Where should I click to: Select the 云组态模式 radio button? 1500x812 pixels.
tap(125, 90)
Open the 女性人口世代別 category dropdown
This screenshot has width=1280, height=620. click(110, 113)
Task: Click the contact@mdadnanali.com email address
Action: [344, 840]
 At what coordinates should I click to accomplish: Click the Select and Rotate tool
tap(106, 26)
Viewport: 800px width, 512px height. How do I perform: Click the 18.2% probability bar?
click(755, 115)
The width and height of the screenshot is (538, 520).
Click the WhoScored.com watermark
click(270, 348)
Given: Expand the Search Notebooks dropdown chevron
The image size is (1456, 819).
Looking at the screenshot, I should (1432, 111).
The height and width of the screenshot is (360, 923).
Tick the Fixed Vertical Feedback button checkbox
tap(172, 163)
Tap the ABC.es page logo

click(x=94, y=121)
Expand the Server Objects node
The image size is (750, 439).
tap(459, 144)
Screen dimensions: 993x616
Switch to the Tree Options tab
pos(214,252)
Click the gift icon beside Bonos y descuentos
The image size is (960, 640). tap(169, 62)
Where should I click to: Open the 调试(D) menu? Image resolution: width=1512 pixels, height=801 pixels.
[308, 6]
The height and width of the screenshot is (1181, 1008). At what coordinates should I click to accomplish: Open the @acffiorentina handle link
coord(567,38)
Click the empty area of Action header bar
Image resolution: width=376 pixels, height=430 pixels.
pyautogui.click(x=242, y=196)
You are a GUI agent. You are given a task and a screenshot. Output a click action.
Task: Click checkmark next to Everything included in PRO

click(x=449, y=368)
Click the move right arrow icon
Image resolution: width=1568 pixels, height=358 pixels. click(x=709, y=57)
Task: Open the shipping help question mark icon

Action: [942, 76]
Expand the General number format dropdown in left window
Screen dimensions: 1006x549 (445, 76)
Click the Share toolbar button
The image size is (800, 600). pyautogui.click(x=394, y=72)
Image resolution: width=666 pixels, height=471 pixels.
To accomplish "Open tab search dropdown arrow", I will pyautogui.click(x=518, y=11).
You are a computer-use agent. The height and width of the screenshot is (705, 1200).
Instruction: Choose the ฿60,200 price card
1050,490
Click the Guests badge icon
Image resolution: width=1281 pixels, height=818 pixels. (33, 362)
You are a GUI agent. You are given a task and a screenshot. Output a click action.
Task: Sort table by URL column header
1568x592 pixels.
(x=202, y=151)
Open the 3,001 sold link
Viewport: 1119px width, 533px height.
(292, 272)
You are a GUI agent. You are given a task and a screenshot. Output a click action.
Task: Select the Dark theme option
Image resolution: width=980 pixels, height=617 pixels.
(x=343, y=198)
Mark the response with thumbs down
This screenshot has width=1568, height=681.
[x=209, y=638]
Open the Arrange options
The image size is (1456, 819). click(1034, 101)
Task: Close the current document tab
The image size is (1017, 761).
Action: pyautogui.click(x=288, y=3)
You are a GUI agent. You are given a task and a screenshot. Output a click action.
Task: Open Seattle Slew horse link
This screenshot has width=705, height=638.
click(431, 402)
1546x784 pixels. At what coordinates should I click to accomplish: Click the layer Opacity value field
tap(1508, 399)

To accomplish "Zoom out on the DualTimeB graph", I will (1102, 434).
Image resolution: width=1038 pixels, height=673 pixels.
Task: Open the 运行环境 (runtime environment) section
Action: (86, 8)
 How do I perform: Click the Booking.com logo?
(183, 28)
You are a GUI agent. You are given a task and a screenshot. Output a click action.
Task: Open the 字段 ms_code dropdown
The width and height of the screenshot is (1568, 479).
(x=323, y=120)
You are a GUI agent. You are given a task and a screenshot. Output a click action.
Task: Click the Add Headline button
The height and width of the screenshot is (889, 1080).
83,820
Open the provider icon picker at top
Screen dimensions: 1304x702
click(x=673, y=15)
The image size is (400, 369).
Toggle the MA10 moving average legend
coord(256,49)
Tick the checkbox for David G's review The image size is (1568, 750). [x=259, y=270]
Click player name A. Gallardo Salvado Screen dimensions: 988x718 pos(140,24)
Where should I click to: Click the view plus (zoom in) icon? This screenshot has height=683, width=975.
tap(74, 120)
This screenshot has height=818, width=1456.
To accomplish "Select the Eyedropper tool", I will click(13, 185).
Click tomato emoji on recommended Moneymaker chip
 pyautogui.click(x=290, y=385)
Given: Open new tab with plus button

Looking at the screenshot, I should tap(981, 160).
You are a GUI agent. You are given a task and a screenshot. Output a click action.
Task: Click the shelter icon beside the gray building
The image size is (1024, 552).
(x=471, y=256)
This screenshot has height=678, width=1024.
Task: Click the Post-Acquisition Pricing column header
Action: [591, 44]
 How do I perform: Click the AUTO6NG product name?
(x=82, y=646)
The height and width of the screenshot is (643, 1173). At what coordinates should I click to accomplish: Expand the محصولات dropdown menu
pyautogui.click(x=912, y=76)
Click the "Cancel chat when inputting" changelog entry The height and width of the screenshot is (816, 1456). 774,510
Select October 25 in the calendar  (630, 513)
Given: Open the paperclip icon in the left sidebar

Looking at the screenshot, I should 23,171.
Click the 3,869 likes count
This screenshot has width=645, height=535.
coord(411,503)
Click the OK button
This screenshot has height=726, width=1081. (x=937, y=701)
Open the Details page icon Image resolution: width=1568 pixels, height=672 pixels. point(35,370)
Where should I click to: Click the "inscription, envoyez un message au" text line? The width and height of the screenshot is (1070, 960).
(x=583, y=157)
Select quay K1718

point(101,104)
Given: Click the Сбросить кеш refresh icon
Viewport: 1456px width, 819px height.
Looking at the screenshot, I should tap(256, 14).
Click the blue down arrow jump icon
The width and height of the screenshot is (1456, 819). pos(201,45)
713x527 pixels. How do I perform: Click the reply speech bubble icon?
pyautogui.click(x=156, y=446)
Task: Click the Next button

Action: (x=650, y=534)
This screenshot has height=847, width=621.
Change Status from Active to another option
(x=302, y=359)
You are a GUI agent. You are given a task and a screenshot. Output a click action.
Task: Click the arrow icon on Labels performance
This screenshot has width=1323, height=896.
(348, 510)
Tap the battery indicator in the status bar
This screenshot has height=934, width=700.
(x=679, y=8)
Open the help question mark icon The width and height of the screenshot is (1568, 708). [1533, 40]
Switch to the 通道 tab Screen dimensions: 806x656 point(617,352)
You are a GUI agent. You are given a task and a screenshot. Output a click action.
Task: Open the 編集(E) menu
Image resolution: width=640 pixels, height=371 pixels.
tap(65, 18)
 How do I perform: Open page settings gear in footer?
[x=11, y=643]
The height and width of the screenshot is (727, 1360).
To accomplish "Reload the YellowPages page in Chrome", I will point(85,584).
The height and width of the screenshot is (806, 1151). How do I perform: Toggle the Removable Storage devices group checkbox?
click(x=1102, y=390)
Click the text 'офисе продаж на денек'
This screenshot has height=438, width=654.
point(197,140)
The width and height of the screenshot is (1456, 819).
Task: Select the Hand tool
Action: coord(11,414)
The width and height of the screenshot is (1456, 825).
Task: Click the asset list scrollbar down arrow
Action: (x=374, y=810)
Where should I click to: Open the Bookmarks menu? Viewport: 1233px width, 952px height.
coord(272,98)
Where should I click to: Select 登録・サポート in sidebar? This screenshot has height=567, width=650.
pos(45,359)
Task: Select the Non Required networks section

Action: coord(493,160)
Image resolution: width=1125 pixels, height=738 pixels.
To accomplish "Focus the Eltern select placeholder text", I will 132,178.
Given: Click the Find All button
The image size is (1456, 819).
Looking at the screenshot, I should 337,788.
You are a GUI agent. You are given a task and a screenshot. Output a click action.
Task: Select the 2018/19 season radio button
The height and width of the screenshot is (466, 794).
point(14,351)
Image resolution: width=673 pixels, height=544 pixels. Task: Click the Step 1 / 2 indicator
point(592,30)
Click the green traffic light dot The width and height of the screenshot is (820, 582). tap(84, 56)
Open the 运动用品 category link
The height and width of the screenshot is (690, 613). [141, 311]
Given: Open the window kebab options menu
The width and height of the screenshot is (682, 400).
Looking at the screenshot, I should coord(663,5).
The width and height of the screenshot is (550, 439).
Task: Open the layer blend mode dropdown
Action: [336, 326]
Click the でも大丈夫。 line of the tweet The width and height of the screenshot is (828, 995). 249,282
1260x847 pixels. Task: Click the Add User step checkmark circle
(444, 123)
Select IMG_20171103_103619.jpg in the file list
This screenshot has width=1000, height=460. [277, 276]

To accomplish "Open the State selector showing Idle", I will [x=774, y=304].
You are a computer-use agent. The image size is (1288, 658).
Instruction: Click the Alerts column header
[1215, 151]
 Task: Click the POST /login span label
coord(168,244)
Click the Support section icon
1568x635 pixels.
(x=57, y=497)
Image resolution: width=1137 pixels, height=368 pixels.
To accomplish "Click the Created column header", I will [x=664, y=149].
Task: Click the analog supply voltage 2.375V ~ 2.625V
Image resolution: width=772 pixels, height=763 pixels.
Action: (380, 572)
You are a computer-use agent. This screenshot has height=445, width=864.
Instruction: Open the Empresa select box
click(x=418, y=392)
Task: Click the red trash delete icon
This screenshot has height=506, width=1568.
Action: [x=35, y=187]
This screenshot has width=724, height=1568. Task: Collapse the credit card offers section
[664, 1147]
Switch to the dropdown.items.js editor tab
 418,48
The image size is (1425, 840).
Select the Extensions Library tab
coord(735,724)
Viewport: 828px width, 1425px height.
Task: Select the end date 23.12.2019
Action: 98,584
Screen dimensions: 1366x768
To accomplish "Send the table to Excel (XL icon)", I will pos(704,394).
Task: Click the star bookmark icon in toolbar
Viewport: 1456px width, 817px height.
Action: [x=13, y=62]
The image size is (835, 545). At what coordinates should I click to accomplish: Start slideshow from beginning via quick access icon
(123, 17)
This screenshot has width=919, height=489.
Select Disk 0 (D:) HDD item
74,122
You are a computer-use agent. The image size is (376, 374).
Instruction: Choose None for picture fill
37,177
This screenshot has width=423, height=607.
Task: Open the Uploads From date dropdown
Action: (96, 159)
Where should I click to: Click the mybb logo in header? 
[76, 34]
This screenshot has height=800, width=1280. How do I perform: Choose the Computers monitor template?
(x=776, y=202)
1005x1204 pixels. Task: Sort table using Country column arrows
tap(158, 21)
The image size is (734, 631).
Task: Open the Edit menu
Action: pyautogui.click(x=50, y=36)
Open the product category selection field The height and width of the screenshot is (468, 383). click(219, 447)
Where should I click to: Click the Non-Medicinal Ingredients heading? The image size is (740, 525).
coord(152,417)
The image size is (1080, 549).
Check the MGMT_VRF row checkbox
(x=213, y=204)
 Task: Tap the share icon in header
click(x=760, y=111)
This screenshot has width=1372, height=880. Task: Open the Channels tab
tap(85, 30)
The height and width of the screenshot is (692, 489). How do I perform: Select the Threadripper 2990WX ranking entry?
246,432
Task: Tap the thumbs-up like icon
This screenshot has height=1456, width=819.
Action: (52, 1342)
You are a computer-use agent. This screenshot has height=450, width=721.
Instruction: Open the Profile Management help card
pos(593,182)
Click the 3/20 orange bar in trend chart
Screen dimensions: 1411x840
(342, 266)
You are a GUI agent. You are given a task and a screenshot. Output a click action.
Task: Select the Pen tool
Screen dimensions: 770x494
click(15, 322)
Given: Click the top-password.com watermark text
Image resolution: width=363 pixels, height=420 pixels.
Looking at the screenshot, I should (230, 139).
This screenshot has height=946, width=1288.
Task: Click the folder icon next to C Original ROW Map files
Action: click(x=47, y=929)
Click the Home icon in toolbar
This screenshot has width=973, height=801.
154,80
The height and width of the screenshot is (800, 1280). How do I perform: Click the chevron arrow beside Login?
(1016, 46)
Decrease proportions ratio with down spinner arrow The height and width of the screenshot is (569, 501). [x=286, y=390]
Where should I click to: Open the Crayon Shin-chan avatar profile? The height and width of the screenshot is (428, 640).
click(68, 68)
===
» SET PROBLEM
Retype the rows from the line containing "Task: Click the Next button" through the line containing "Switch to the 通道", inclusive, exactly as they appear.

» THE REPLY
Task: Click the Next button

Action: (x=650, y=534)
This screenshot has height=847, width=621.
Change Status from Active to another option
(x=302, y=359)
You are a GUI agent. You are given a task and a screenshot. Output a click action.
Task: Click the arrow icon on Labels performance
This screenshot has width=1323, height=896.
(348, 510)
Tap the battery indicator in the status bar
This screenshot has height=934, width=700.
(x=679, y=8)
Open the help question mark icon The width and height of the screenshot is (1568, 708). [1533, 40]
Switch to the 通道 tab Screen dimensions: 806x656 point(617,352)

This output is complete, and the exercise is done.